• CONSIGNES À SUIVRE:
Selon le passage choisi, de quoi va-t-on s'occuper avant d'examiner peut-être quelques œuvres ? Répondez en une phrase, s'il vous plaît.

• PASSAGE CHOISI:

----------

Un scrupule me prend. Faut-il répondre par une démonstration en règle à une espèce de question préalable que voudraient sans doute malicieusementsoulever certains professeurs jurés de sérieux, charlatans de la gravité, cadavres pédantesques sortis des froids hypogées de l’Institut, et revenus sur la terre des vivants, comme certains fantômes avares, pour arracher quelques sous à de complaisants ministères ? D’abord, diraient-ils, la caricature est-elle un genre ? Non, répondraient leurs compères, la caricature n’est pas un genre. J’ai entendu résonner à mes oreilles de pareilles hérésies dans des dîners d’académiciens. Ces braves gens laissaient passer à côté d’eux la comédie de Robert Macaire sans y apercevoir de grands symptômes moraux et littéraires. Contemporains de Rabelais, ils l’eussent traité de vil et de grossier bouffon. En vérité, faut-il donc démontrer que rien de ce qui sort de l’homme n’est frivole aux yeux du philosophe ? À coup sûr ce sera, moins que tout autre, cet élément profond et mystérieux qu’aucune philosophie n’a jusqu’ici analysé à fond.

Nous allons donc nous occuper de l’essence du rire et des éléments constitutifs de la caricature. Plus tard, nous examinerons peut-être quelques-unes des œuvres les plus remarquables produites en ce genre.

----------

• DONNÉES:
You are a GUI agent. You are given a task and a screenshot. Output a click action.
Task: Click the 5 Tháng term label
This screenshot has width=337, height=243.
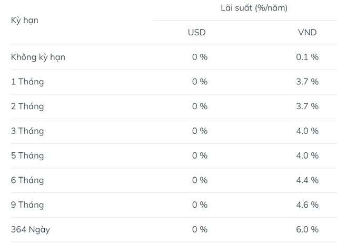[27, 155]
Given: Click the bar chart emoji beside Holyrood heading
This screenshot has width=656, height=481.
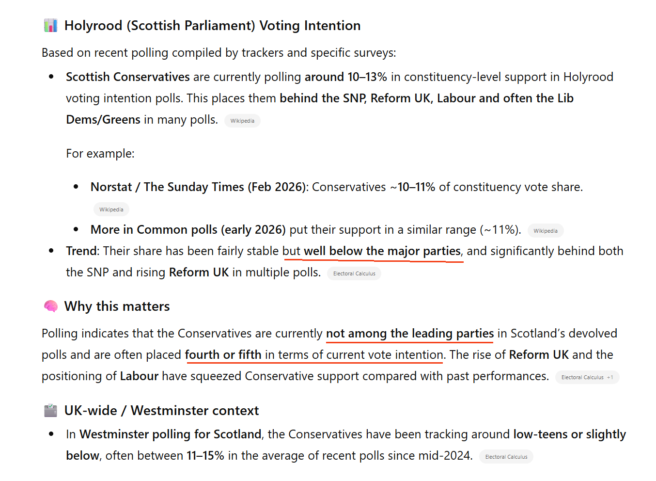Looking at the screenshot, I should tap(51, 25).
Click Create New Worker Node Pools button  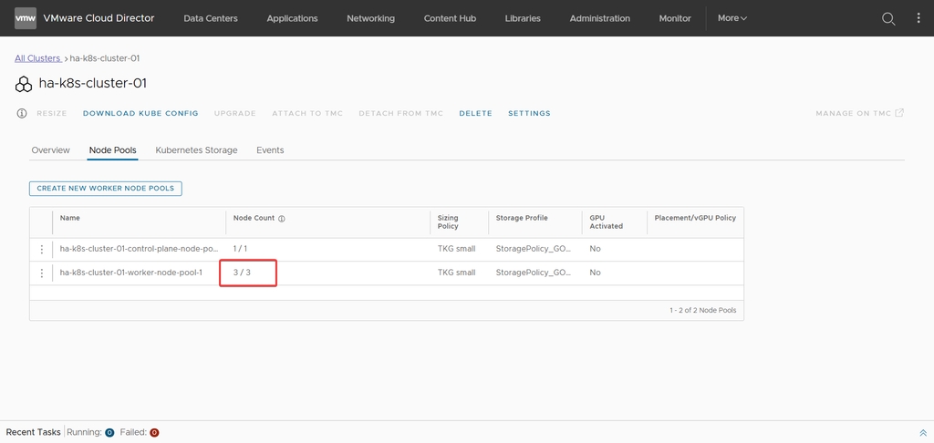pos(106,189)
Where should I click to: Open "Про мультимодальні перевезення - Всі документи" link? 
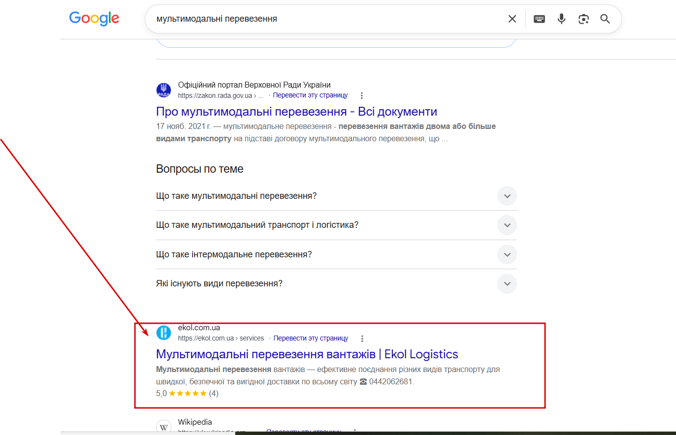296,112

----------

• LA RÉPONSE:
On va s'occuper de l'essence du rire et des éléments constitutifs de la caricature.